Ouattara est surclassé par son adversaire politique de surcroit interné dans une prison à mille lieues du pays

Ouattara est surclassé par son adversaire politique de surcroit interné dans une prison à mille lieues du pays

Dans un classement des 50 personnalités africaines de l’année 2016 selon le magazine panafricain Jeune Afrique, le Président ivoirien Alassane Ouattara brille par son absence tandis que son éternel adversaire Laurent Gbagbo et son épouse, tous deux cloués en prison, y occupent une place de choix

 

 

Bonne nouvelle pour les partisans de Laurent Gbagbo. Leur mentor et son épouse Simone, bien que croupissant en prison, font partie des 50 personnalités africaines de l’année. Une source de motivation pour ces derniers qui refusent de tourner la page Gbagbo. A telle enseigne que le sujet fait la une du quotidien Le Temps ce vendredi 23 décembre 2006. Si cette opinion catapulte les pro-Gbagbo au firmament de la joie, elle constitue un camouflet pour le Président Ouattara. Simple opinion qui n’engage que son auteur. Pourraient arguer certains.
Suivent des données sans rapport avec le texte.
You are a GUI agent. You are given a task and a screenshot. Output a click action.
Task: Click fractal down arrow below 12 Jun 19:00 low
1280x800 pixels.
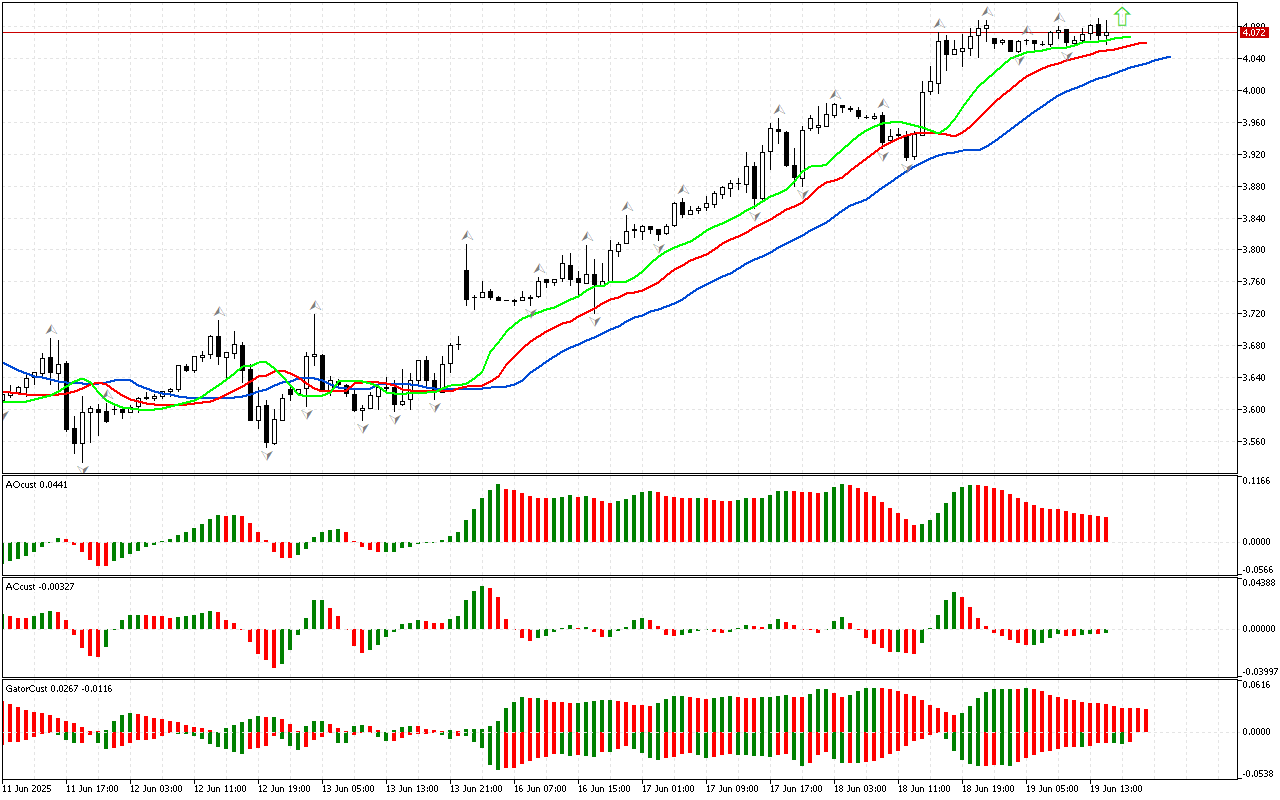click(x=267, y=455)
Il n’empêche qu’en dépit de son ambition de faire de la Côte d’Ivoire un pays émergent, Ouattara est surclassé par son adversaire politique de surcroit interné dans une prison à mille lieues du pays. Les conseillers en communication de la présidence auront le choix entre le silence pour laisser passer le typhon et minimiser cette popularité du prisonnier ‘‘Gbagbo’’ désormais établie au-delà de leurs frontières. Il n’en demeure pas moins que le mal est déjà fait.

 

Libérer Gbagbo

 

Le chef de l’Etat ivoirien peut s’en vouloir de n’avoir pas vite perçu l’imminence de cette popularité déconcertante de son adversaire. Telle une araignée qui tisse sa toile, la célébrité de ce dernier va grandissante. Il ne reste plus à Ouattara que de militer en faveur de sa libération pour se l’arroger. Le prétexte idéal serait la réconciliation nationale. Au demeurant, l’actuel occupant du palais présidentiel d’Abidjan (à son second mandat) n’a rien à perdre. Quitte à frapper un tel coup pour entrer dans l’histoire. Pour ce faire, il doit s’abstenir de solliciter un troisième mandat et ne point imposer d’héritier constitutionnel au risque de partir sous les quolibets comme son hôte Blaise Compaoré.